((
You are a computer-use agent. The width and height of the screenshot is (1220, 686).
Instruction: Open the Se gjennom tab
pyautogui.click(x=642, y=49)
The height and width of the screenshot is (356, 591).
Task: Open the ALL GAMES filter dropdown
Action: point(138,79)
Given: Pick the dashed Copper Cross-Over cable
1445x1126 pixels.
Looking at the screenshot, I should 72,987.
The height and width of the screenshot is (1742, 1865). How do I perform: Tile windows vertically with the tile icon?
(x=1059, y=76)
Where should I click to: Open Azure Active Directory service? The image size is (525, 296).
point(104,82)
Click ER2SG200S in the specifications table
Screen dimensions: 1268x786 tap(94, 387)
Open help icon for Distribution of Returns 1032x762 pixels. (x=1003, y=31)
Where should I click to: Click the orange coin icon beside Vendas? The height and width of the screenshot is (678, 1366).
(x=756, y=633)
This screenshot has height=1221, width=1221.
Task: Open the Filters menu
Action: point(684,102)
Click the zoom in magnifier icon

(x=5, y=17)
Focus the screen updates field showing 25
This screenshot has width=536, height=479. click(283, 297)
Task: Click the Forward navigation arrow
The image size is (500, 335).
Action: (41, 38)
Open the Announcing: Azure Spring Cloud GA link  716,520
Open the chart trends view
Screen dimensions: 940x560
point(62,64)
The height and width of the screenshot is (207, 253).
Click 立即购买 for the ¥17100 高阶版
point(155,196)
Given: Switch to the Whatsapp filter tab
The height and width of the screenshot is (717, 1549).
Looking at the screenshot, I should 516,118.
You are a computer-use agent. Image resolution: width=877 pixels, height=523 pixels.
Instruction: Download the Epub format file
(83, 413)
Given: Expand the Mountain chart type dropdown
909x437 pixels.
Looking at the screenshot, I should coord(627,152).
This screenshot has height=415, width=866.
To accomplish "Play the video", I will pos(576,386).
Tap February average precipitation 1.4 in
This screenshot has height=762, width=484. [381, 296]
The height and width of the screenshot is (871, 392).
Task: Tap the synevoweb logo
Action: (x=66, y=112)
))
§ Set problem: Rewrite the lines above with "magnifier" swapped for "lens", keeping everything else the same.

§ Reply:
You are a computer-use agent. The width and height of the screenshot is (1220, 686).
Instruction: Open the Se gjennom tab
pyautogui.click(x=642, y=49)
The height and width of the screenshot is (356, 591).
Task: Open the ALL GAMES filter dropdown
Action: point(138,79)
Given: Pick the dashed Copper Cross-Over cable
1445x1126 pixels.
Looking at the screenshot, I should 72,987.
The height and width of the screenshot is (1742, 1865). How do I perform: Tile windows vertically with the tile icon?
(x=1059, y=76)
Where should I click to: Open Azure Active Directory service? The image size is (525, 296).
point(104,82)
Click ER2SG200S in the specifications table
Screen dimensions: 1268x786 tap(94, 387)
Open help icon for Distribution of Returns 1032x762 pixels. (x=1003, y=31)
Where should I click to: Click the orange coin icon beside Vendas? The height and width of the screenshot is (678, 1366).
(x=756, y=633)
This screenshot has height=1221, width=1221.
Task: Open the Filters menu
Action: point(684,102)
Click the zoom in lens icon

(x=5, y=17)
Focus the screen updates field showing 25
This screenshot has width=536, height=479. click(283, 297)
Task: Click the Forward navigation arrow
The image size is (500, 335).
Action: (41, 38)
Open the Announcing: Azure Spring Cloud GA link  716,520
Open the chart trends view
Screen dimensions: 940x560
point(62,64)
The height and width of the screenshot is (207, 253).
Click 立即购买 for the ¥17100 高阶版
point(155,196)
Given: Switch to the Whatsapp filter tab
The height and width of the screenshot is (717, 1549).
Looking at the screenshot, I should 516,118.
You are a computer-use agent. Image resolution: width=877 pixels, height=523 pixels.
Instruction: Download the Epub format file
(83, 413)
Given: Expand the Mountain chart type dropdown
909x437 pixels.
Looking at the screenshot, I should coord(627,152).
This screenshot has height=415, width=866.
To accomplish "Play the video", I will pos(576,386).
Tap February average precipitation 1.4 in
This screenshot has height=762, width=484. [381, 296]
The height and width of the screenshot is (871, 392).
Task: Tap the synevoweb logo
Action: (x=66, y=112)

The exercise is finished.